Performance analysis

This section is devoted to provide a comparison of the comorbidity analysis performance of Comorbidity4j with other similar software. In our analysis we considered evaluation datasets of different size in terms of number of patients, visits and number of diagnosis pairs to analyze for relevant comorbidities.

Datasets for performance comparison

We benchmarked Comorbidity4j by considering four different datasets of distinct sizes:

  • NHDS 2010: includes information from the 2010 edition of the National Hospital Discharge Survey, a national probability survey designed to meet the need for information on characteristics of inpatients discharged from non-Federal short-stay hospitals in the United States. The 2010 edition of NHDS is the most recent one. The NHDS 2010 public dataset is available at (file: HDS10.PU.txt) as a single fixed-column-width-table. Diagnoses are described by means of ICD-9 CM diagnosis codes.
  • Synthea 1k and Synthea 100k: two artifical clinical datasets describing respectively the clinical data of one thousand and one hundred thousand patients. Both datasets have been generated by Synthea, a Synthetic Patient Population Simulator Java tool (with its default settings). Approx. 20\% of visits generated by Synthea have a disease diagnosis. All the visits of this dataset have one or more SNOMED CT diagnosis codes associated.
  • PCLINICAL: a proprietary real-data clinical dataset describing the diagnosis code timelines of the visits of hundred of thousand patients. To generate this dataset we have considered only visits with one or more ICD-9 CM diagnosis code and for each visit its primary diagnosis code.

The first three datasets are public ones (NHDS 2010, Synthea 1k and Synthea 100k). A version of these datasets that includes only the data needed for comorbidity analyses can be downloaded at

The following table summarizes relevant descriptive features of each benchmark dataset:

Clinical datasets for performance evaluation

Results of performance comparison

We benchmarked Comorbidity4j against comoRbidity [1], a publicly available R tool that supports comorbidity analyses of clinical data.
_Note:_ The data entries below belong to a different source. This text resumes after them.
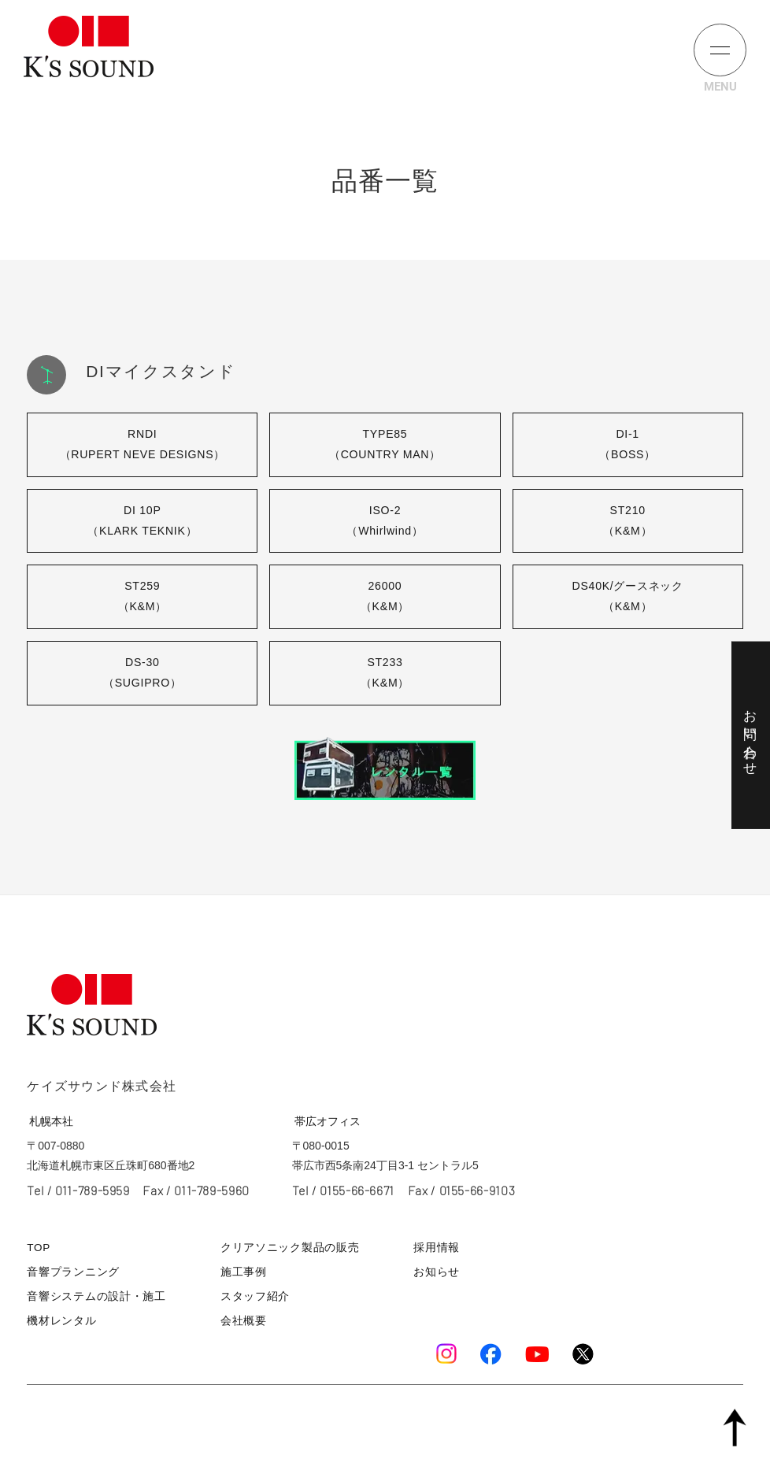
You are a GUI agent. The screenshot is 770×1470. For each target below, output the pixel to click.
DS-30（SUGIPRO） (142, 674)
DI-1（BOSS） (628, 444)
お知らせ (438, 1273)
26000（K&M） (385, 598)
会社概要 (243, 1321)
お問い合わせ (749, 734)
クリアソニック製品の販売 (286, 1250)
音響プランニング (70, 1273)
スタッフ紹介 (254, 1297)
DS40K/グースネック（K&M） (627, 598)
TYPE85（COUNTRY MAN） (385, 444)
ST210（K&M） (627, 521)
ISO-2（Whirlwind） (385, 521)
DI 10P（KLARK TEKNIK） (142, 521)
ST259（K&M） (142, 598)
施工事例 (243, 1273)
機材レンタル (59, 1321)
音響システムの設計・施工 (91, 1297)
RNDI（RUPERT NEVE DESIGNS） (142, 444)
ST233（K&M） (385, 674)
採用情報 (438, 1250)
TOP (38, 1250)
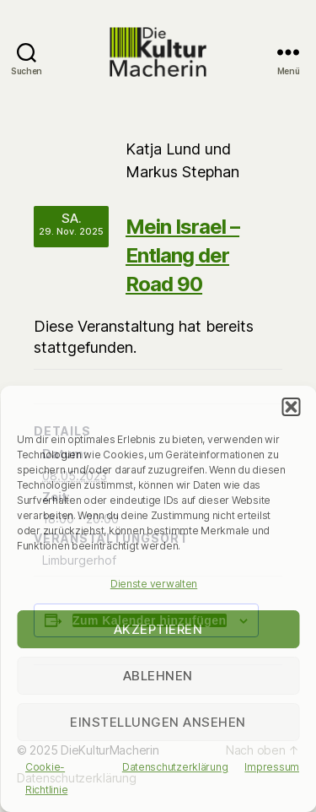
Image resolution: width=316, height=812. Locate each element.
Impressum (271, 767)
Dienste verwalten (153, 583)
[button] (290, 406)
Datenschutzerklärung (175, 767)
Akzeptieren (158, 629)
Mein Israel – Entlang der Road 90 (182, 255)
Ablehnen (158, 676)
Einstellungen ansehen (158, 722)
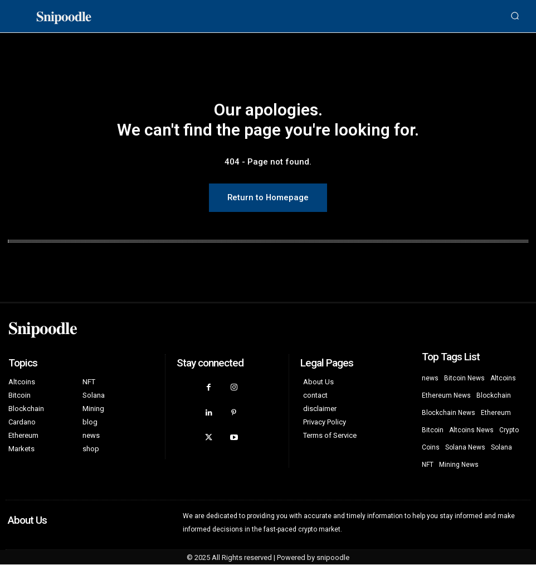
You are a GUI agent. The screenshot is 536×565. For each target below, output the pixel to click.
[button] (515, 16)
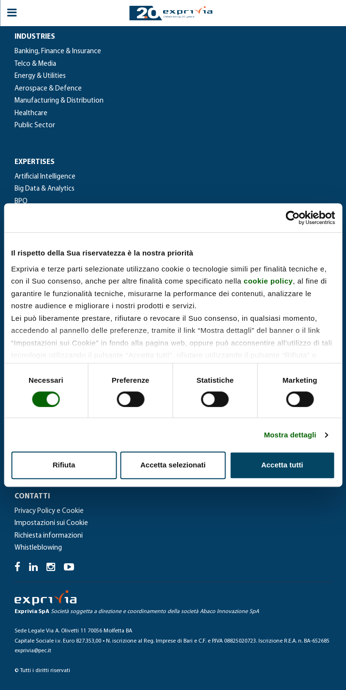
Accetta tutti (282, 465)
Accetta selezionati (173, 465)
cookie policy (268, 281)
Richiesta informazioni (49, 536)
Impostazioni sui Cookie (51, 523)
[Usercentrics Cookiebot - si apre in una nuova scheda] (292, 217)
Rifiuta (64, 465)
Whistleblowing (38, 548)
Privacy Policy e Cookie (49, 511)
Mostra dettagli (290, 435)
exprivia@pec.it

The following table shows the results of the comparison of Comorbidity4j (C4J) with comoRbidity (comoR) with respect to the four clinical dataset previously introduced. In particular, the third column specifies if we took into account (YES, 14 days) or not (NO) diagnosis directionality in the comorbidity analysis. If directionality is considered, two diagnosis of diseases should be interleaved by 14 days or more to be considered in the analysis of comorbidities. The last column provides an estimation of the peak RAM required during the data analysis: this value should be considered as an estimation since could be affected by several non deterministic factors.

Performance evaluation of Comorbidity4j

We can notice that, with respect to the data analysis speed (measured in terms of execution time and number of diagnosis pairs processed per second), Comorbidity4j obtains better performance with any benchmark dataset. Such improvement in performance becomes particularly significant when: (i) the size of the input dataset grows in terms of patients, visits and diagnoses; (ii) the number of candidate diagnosis pairs to check for comorbidity increases; (iii) diagnosis directionality is considered.

In general, when we consider big clinical dataset, Comorbidity4j manages to divide the execution times of comorbidity analyses by at last one order of magnitude.


[1] Gutiérrez-Sacristán, A., Bravo, À., Giannoula, A., Mayer, M. A., Sanz, F., & Furlong, L. I. (2018). comoRbidity: an R package for the systematic analysis of disease comorbidities. Bioinformatics, 34(18), 3228-3230.